## Task instructions
Show me every line in the listing that has the word "pixels".

··· Dataset excerpts ···

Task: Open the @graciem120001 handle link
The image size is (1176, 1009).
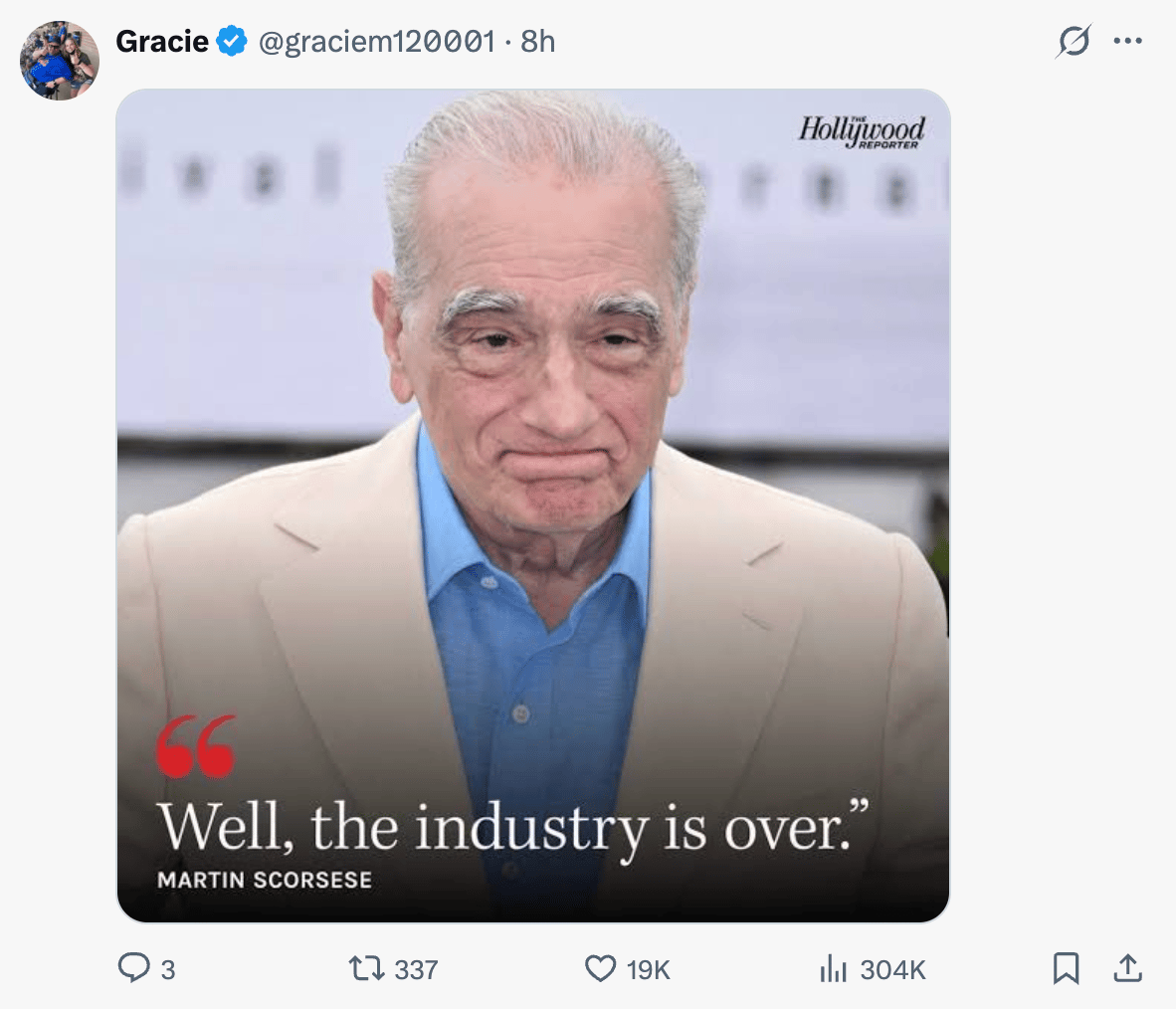Action: pyautogui.click(x=376, y=42)
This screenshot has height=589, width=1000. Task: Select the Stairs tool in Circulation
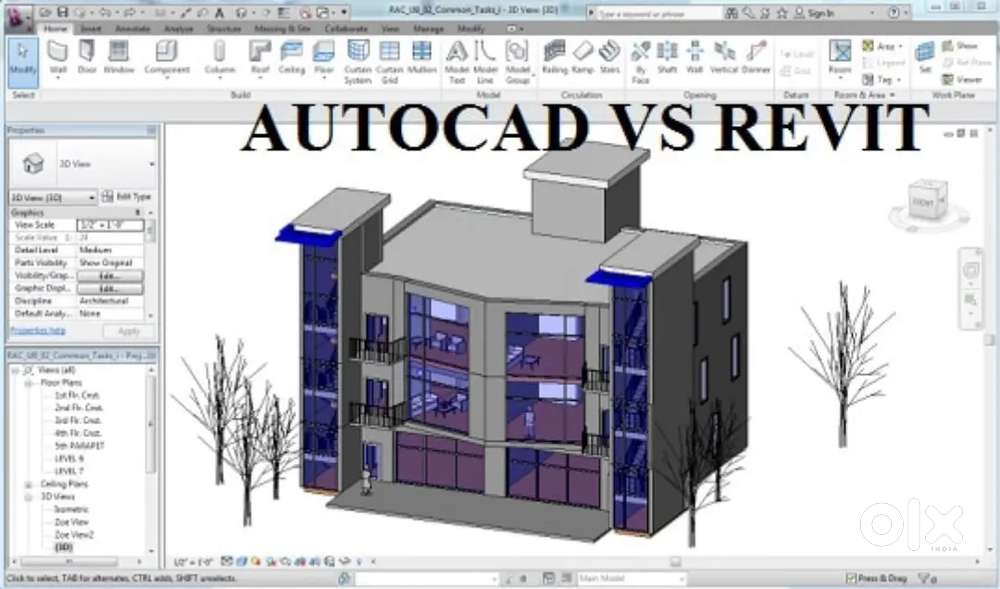click(x=609, y=56)
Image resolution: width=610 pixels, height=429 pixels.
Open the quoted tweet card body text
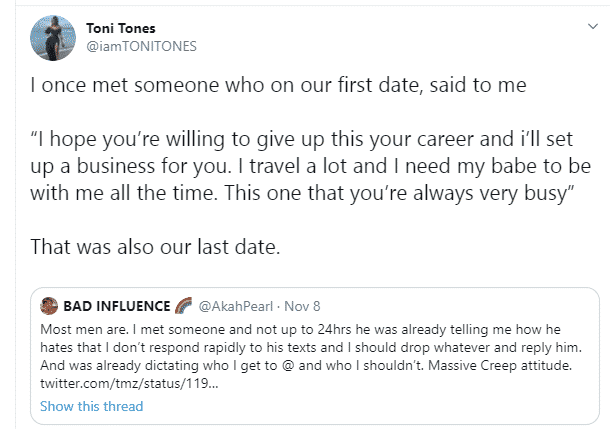(x=311, y=356)
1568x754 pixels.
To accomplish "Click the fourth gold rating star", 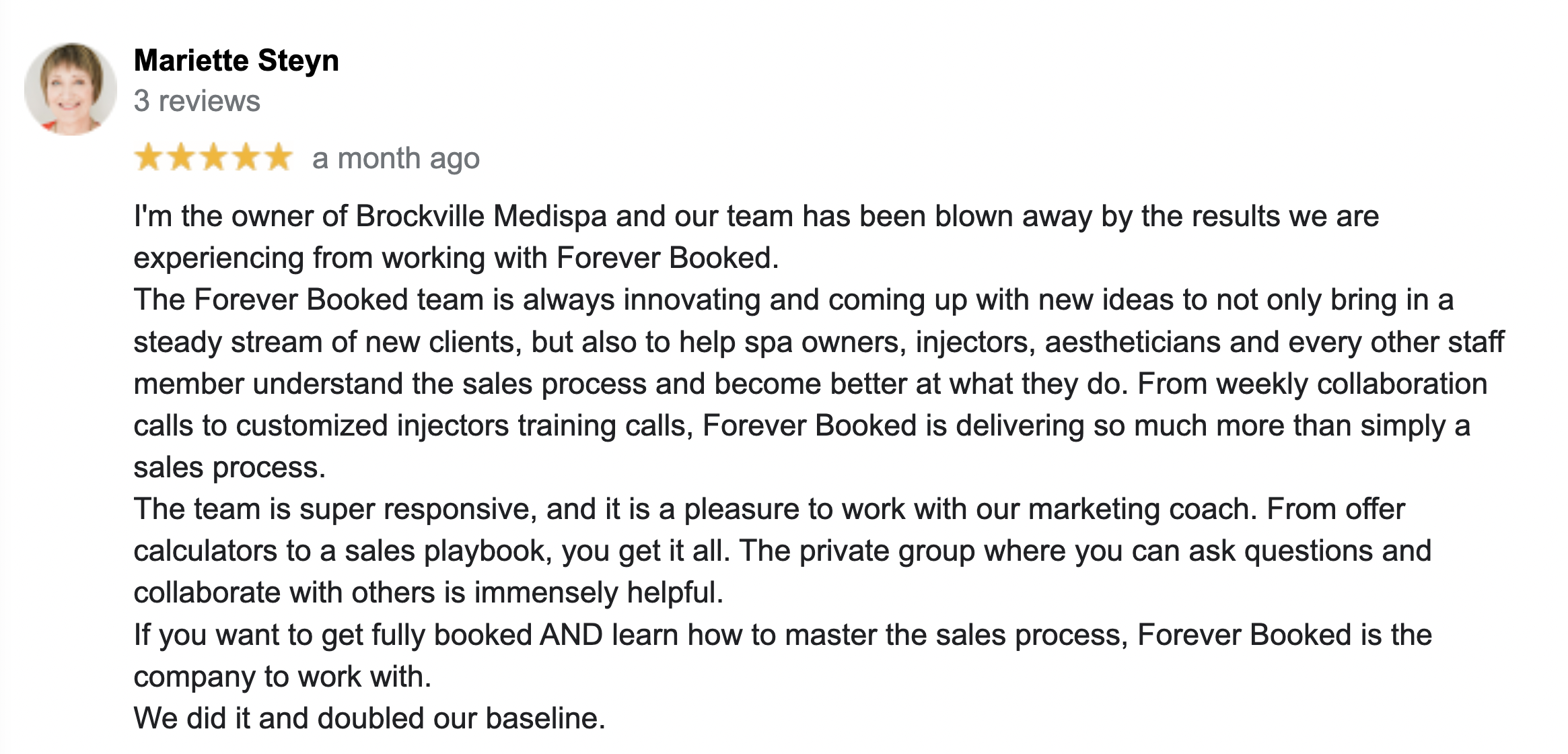I will coord(246,158).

···

## Result for this task
Image resolution: width=610 pixels, height=429 pixels.
1568x754 pixels.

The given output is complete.